• [Reading text]:
The shearing measurements were acquired over typically five different locations in each solution (at least three) resulting in ∼100 shear-force curves that were subsequently averaged. The AFM effectively functions as a nanoscopic linear rheometer (1.1 kHz), with sub-nanometre lateral oscillation amplitudes of ∼0.5 nm chosen to equate the distance between two adjacent lattice sites for adsorbed ions.^61,62 Standard force–distance curves are then acquired recording simultaneously three quantities: (i) the normal defection of the cantilever, directly related to the confining force/pressure, (ii) the measured shear amplitude, A_t, and (iii) the phase lag, φ_t, between the driving shear and the resulting tip motion (see ESI, Fig. S1,† for a representative example).⁶³ The shear amplitude A_t is always taken as peak to peak throughout this study, and the approaching speed of the tip towards the surface set to 10 nm s⁻¹. For small torsional amplitudes, the magnitude of the time-averaged shear-force, F_shear, can be directly calculated from A_t:

F_shear = A_tk_t, (1)

where k_t is the torsional spring constant of the cantilever. When φ_t = 0°, the cantilever torsion is in phase with the lateral oscillation of the sample and the coupling is perfectly elastic.

In contrast, if φ_t = 90°, the coupling is perfectly viscous. The average energy dissipated per shear cycle, E_diss, can be calculated from the viscous part of the work carried out by the tip over an oscillation cycle:

E_diss = 2A_tF_shear sin(φ_t). (2)

• [Exercise requirements]:
(a) Decide whether each statement agrees with the AFM shearing text. Answer yes or no for each, and quote the words of the text that decide it.
(i) The tip approached the surface at a speed of 10 nm per second.
(ii) The shear amplitude is measured from zero to peak.
(iii) A phase lag of 90° indicates perfectly elastic coupling.
(b) Reproduce everything in the AFM shearing text from "F_shear = A_tk_t, (1)" down to "2A_tF_shear sin(φ_t). (2)".
(c) In the AFM shearing text, what lateral oscillation amplitude was chosen?

• [Data block]:
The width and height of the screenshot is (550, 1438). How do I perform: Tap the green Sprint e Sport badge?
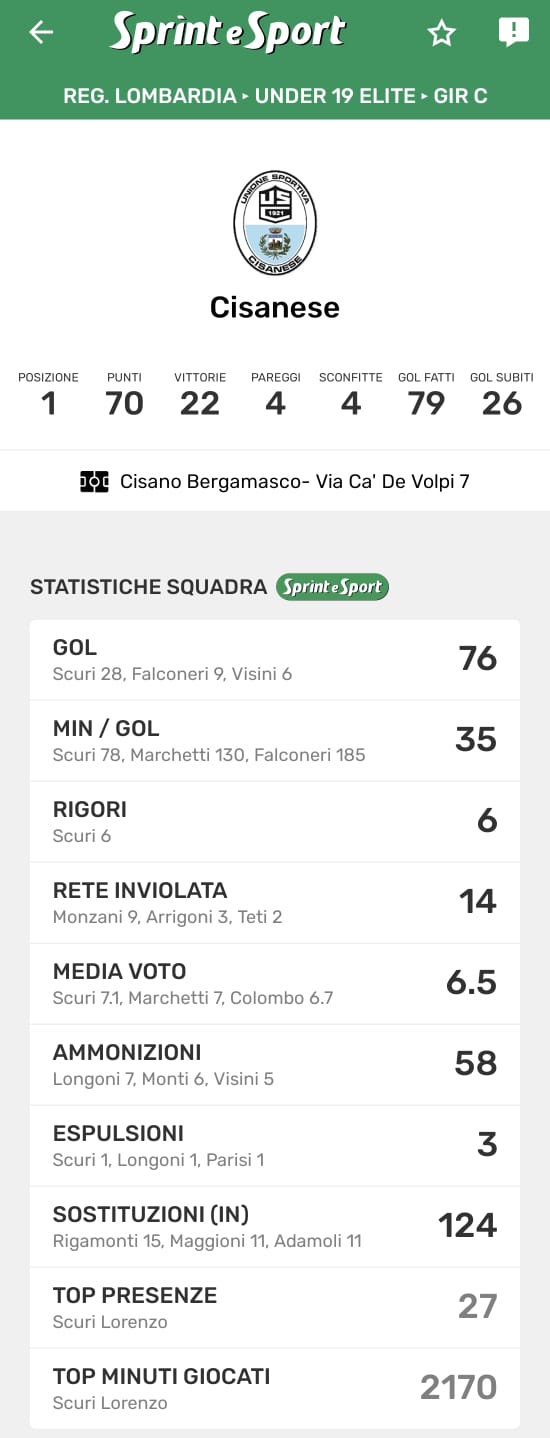coord(332,587)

• [The replies]:
(a)
(i) Yes: "the approaching speed of the tip towards the surface set to 10 nm s⁻¹"
(ii) No: "The shear amplitude A_t is always taken as peak to peak throughout this study"
(iii) No: "if φ_t = 90°, the coupling is perfectly viscous"

(b)
F_shear = A_tk_t, (1)

where k_t is the torsional spring constant of the cantilever. When φ_t = 0°, the cantilever torsion is in phase with the lateral oscillation of the sample and the coupling is perfectly elastic.

In contrast, if φ_t = 90°, the coupling is perfectly viscous. The average energy dissipated per shear cycle, E_diss, can be calculated from the viscous part of the work carried out by the tip over an oscillation cycle:

E_diss = 2A_tF_shear sin(φ_t). (2)

(c) About 0.5 nm, equal to the distance between two adjacent lattice sites for adsorbed ions.